Starting at the line that has "Learn more → (448, 65)" and stopping after the line that has "Log in (548, 2521)", reproduce the listing below exactly; omit everything else.

(Available records)

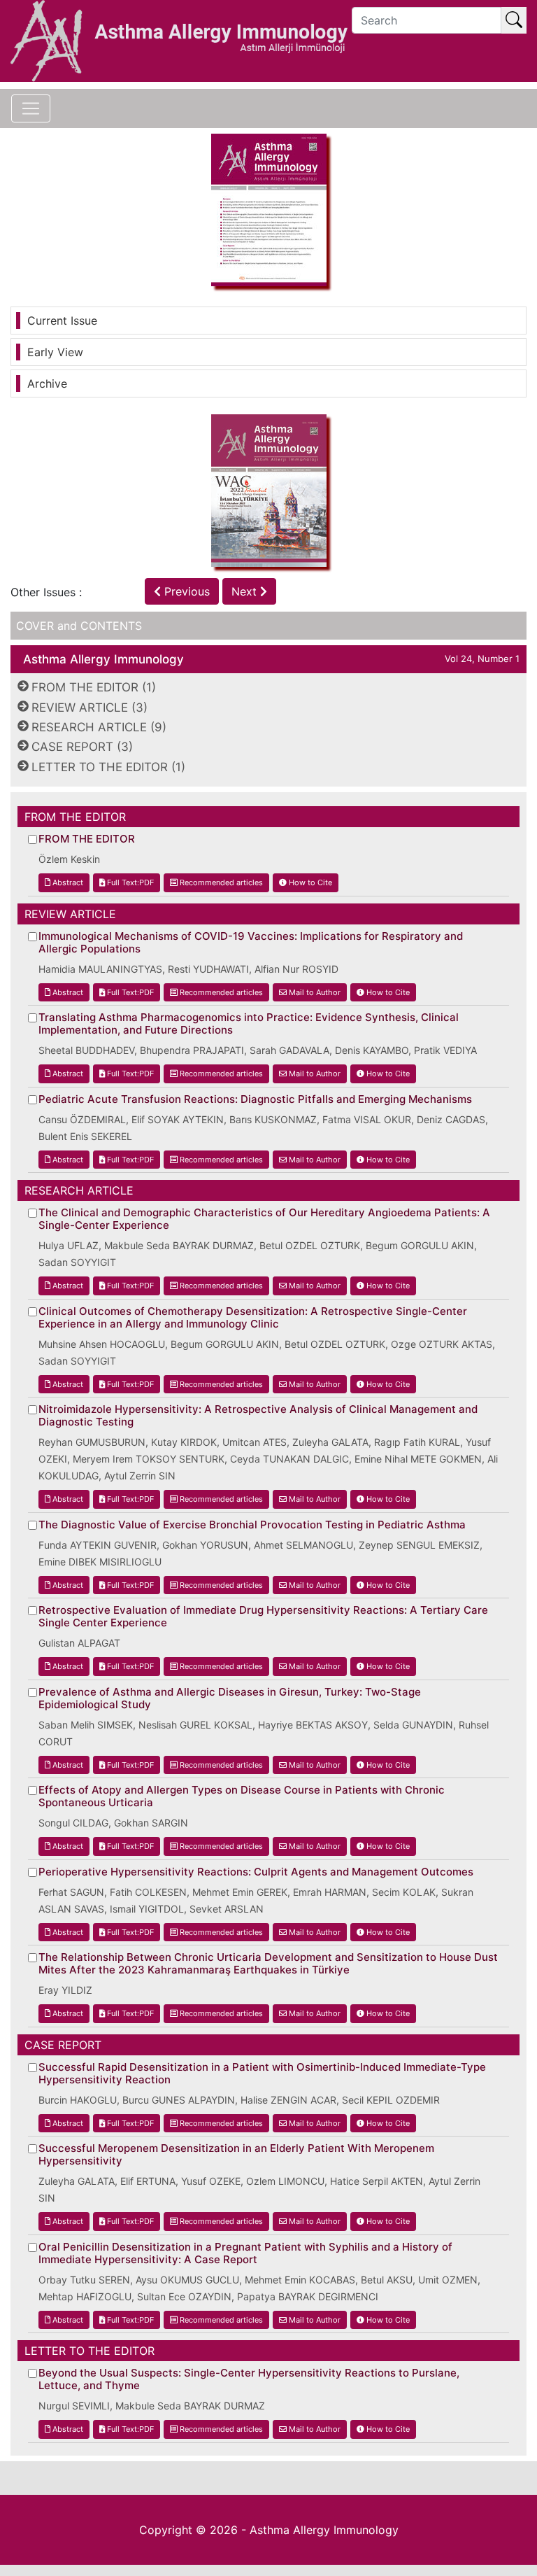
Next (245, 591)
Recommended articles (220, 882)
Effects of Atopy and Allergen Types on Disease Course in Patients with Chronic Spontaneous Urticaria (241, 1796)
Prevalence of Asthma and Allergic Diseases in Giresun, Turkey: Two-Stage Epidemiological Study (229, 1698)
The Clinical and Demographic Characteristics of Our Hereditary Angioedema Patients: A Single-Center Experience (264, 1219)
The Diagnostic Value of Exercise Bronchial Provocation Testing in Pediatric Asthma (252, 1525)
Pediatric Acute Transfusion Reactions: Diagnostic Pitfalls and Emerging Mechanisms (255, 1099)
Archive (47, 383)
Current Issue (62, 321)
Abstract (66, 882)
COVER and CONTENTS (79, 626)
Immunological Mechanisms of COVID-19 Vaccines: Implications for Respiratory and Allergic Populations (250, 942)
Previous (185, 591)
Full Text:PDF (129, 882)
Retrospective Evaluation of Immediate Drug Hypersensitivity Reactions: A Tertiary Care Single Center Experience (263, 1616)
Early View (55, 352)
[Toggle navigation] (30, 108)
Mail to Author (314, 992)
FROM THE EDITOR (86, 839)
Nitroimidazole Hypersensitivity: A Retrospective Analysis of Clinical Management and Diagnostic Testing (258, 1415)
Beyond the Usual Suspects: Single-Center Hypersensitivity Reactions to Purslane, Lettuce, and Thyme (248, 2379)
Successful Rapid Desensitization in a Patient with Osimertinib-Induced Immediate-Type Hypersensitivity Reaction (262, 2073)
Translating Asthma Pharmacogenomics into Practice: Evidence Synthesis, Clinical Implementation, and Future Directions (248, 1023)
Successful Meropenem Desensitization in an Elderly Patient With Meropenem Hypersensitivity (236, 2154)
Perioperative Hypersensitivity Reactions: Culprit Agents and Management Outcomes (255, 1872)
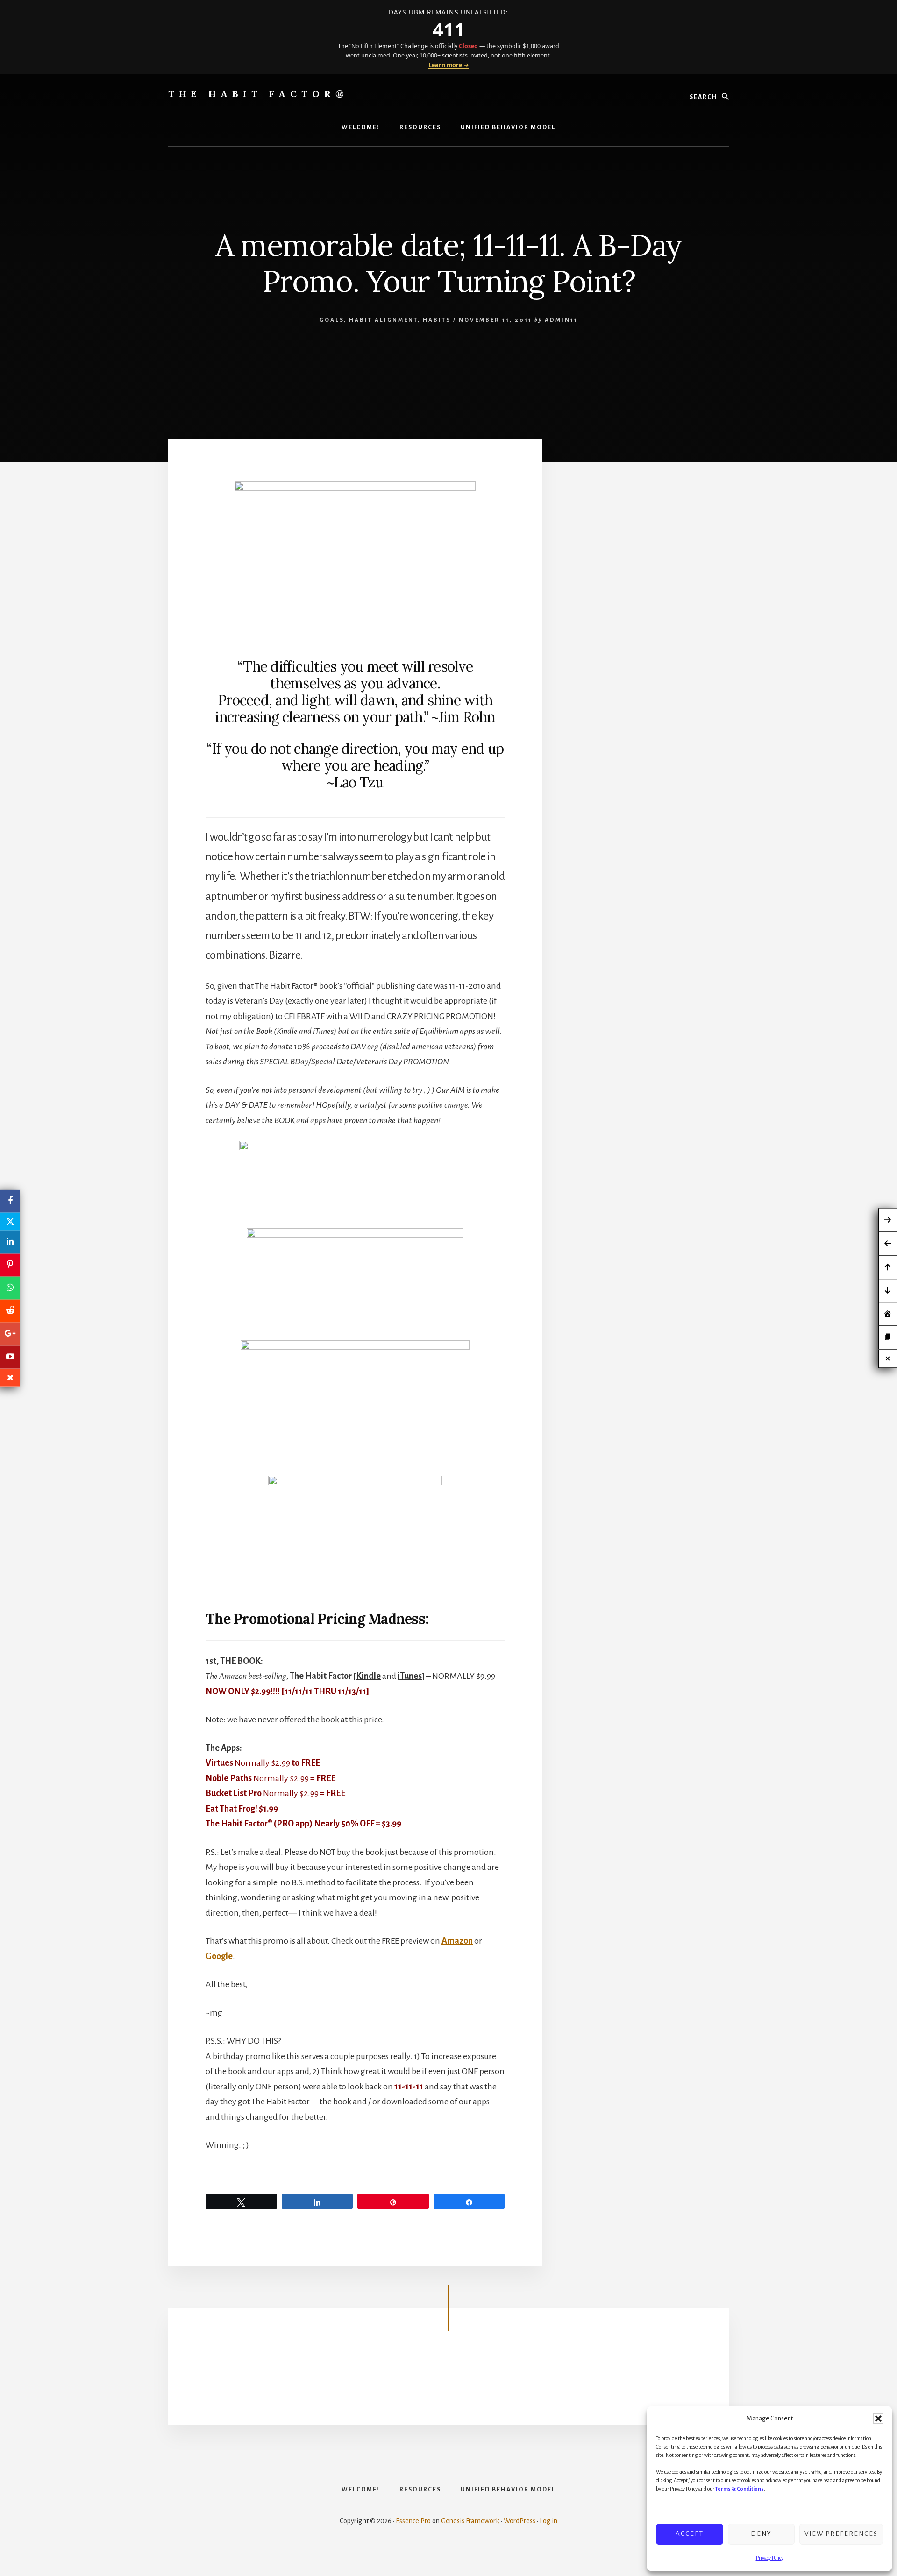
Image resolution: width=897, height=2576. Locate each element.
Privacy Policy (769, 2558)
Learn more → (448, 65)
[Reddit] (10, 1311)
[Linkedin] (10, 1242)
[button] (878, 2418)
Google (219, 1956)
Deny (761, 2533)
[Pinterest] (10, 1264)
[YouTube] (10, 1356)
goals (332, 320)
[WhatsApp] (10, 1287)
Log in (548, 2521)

(End Available records)
(Available records)

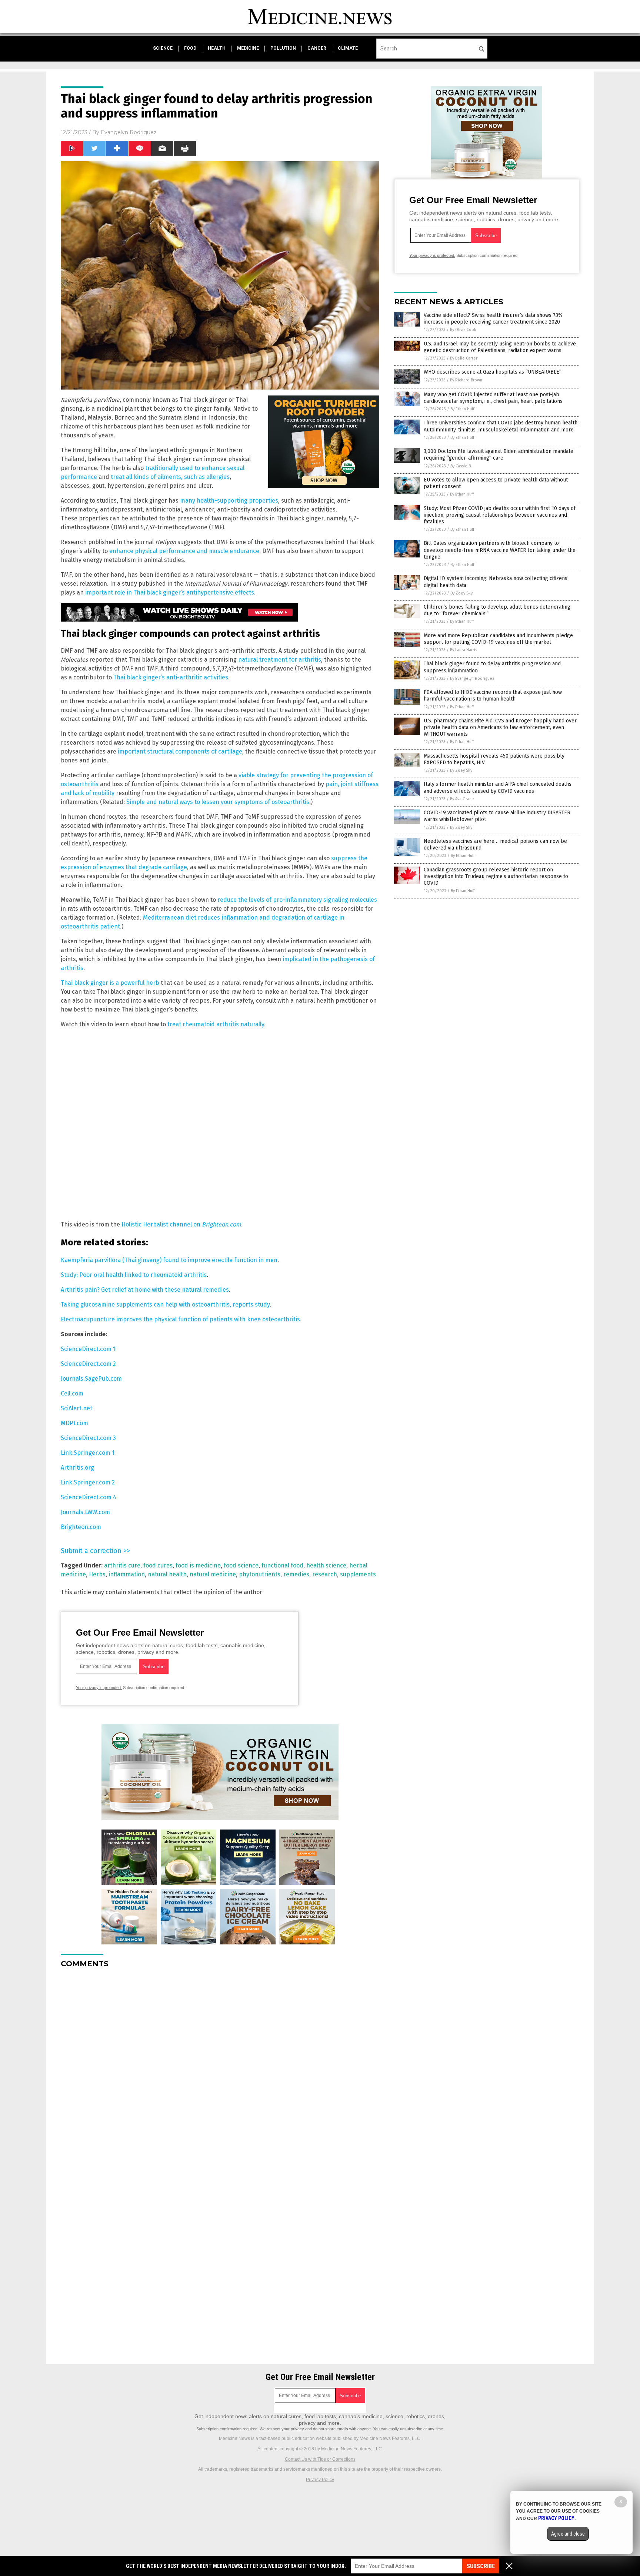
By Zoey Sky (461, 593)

(End Available records)

=== Result of this task ===
Learn more → (448, 65)
[Reddit] (10, 1311)
[Linkedin] (10, 1242)
[button] (878, 2418)
Google (219, 1956)
Deny (761, 2533)
[Pinterest] (10, 1264)
[YouTube] (10, 1356)
goals (332, 320)
[WhatsApp] (10, 1287)
Log in (548, 2521)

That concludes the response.